§ Work required: Starting at the beginning of the records and ending at the line containing "pyautogui.click(x=70, y=279)", rewrite every line, requests included, with each coordinate in the answers multiplied by 1.95 and rounded to a whole number, halves rounded up. Leave all other numbers unchanged.

-- START OF Entries supplied --

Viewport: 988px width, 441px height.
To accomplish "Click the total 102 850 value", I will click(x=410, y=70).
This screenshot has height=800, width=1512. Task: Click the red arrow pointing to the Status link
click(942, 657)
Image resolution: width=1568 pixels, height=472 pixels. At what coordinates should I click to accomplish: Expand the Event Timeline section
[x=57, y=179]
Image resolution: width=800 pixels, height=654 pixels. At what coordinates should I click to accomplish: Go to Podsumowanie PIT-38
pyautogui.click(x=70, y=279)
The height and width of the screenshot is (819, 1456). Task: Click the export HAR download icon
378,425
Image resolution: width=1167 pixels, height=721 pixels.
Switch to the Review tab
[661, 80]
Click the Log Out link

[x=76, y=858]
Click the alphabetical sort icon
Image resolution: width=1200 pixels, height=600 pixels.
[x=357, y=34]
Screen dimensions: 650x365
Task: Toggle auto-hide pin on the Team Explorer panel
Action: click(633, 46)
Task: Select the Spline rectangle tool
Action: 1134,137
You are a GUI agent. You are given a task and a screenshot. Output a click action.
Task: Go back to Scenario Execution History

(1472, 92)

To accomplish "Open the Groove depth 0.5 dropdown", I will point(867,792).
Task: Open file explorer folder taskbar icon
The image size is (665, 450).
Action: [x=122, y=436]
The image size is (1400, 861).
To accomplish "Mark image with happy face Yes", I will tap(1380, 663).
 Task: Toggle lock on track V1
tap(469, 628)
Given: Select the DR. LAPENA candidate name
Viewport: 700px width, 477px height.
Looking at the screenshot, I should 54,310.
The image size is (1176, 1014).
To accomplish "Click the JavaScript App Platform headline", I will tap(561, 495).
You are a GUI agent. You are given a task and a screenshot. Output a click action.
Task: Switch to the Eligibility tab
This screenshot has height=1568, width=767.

-- END OF Entries supplied --

§ Exercise response:
Viewport: 988px width, 441px height.
To accomplish "Click the total 102 850 value", I will click(x=800, y=137).
This screenshot has height=800, width=1512. Task: Click the red arrow pointing to the Status link
click(1837, 1281)
Image resolution: width=1568 pixels, height=472 pixels. At what coordinates should I click to accomplish: Expand the Event Timeline section
[x=111, y=349]
Image resolution: width=800 pixels, height=654 pixels. At what coordinates should I click to accomplish: Go to Podsumowanie PIT-38
pyautogui.click(x=137, y=544)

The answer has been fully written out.